**Problem:** Which lines in the data below contain the word "agent"? Return each of them.

━━ Material to process

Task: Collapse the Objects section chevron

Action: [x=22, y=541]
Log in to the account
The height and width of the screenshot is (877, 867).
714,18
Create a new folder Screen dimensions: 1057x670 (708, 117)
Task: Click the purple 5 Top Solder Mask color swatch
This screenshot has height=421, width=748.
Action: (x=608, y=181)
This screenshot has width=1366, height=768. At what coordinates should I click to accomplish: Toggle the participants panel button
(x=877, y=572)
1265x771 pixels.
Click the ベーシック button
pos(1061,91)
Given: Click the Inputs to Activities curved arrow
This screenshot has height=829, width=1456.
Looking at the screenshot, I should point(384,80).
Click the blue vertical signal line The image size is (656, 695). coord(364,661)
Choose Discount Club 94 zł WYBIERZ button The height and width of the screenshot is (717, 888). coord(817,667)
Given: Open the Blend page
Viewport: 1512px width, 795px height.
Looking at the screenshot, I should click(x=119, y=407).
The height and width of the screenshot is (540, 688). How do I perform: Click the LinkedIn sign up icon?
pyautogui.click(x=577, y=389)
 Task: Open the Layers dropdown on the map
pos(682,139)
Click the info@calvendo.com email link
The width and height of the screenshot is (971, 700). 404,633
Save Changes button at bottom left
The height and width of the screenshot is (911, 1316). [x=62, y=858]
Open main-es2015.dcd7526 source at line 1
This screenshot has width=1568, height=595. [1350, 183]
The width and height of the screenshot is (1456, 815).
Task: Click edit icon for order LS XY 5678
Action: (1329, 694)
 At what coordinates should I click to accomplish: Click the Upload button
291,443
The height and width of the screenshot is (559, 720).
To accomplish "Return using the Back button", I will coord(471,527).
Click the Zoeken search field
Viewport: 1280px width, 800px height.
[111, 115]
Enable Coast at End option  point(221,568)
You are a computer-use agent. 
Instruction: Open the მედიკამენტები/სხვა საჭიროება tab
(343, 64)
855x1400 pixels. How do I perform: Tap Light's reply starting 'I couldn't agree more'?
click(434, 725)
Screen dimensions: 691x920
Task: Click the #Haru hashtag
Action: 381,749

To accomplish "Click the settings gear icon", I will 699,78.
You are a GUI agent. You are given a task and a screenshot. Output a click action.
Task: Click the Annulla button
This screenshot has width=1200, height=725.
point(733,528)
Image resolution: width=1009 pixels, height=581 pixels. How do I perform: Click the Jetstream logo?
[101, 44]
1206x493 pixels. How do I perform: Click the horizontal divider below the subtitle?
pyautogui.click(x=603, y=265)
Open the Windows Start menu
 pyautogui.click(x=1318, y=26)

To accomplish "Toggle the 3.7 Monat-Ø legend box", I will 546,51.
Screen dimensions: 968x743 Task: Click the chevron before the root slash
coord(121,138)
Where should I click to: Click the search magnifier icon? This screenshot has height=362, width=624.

━━━━

**Answer below:**
You are a computer-use agent. 
You are a GUI agent. You are given a task and a screenshot. Output a click action.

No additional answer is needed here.